El último anunciado "prodigio" del jazz, el más reciente proclamado "salvador" del género, era el hito en el ciclo de Port Adriano. ¿Qué significan dichos calificativos? Algo muy crematístico: que a día de hoy es capaz de vender discos y alcanzar notables cifras en reproducciones digitales. Y lógicamente -comercialmente lógico-, es un artista "grammyficado" (mejor álbum vocal de jazz en 2014 por Liquid Spirit).
Porque renovador no es. ¿Y genial? A veces. Gregory Porter no inventa nada, pero ejecuta con una clase fuera de toda duda. La definición leída que mejor le enguanta es "refinamiento primario". Y no porque este soberbio barítono apenas sepa leer partituras (¿se puede salvar al jazz sin tener un conocimiento técnico oceánico?), sino porque lo que hace parece conseguirlo sin esfuerzo, y ahí existe virtud.
Actuó con piano de cola, teclado Hammond, saxo tenor, contrabajo y batería. Él, de blanco impoluto pero no fresco: vaqueros, camisa abotonada hasta el cuello, americana y su omnipresente pasamontañas de cara descubierta, convertida en su look habitual para cubrir las cicatrices que le quedaron por una cirugía de piel a la que se sometió. La banda: estilismos a lo Nueva Orleáns urbano, entre clásico y londinense cosmopolita, intachables como el sexo nocturno en una cala despoblada.

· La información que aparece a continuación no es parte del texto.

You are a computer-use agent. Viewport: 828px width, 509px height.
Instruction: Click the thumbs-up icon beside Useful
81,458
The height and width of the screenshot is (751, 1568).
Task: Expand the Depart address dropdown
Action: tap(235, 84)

Repertorio y ejecución son milimétricos, matemáticos. Lo cual no es consecuentemente positivo. Los arranques de jazz desbocado no duraron más de 12 segundos, pues prefirieron apostar por el soul más balanceante y dulzón. Tanto que a veces epata. Pero en general el equilibrio es bueno: las cabriolas funk zurraron con la suficiente densidad, incluso perforante; las piruetas vocales enriquecieron y hasta sorprendieron (esa simulación del piar de un pájaro para zanjar una canción), permitiéndose también vaciles (una evolución funk-música clásica-reggae). Saldo: satisfacción firme.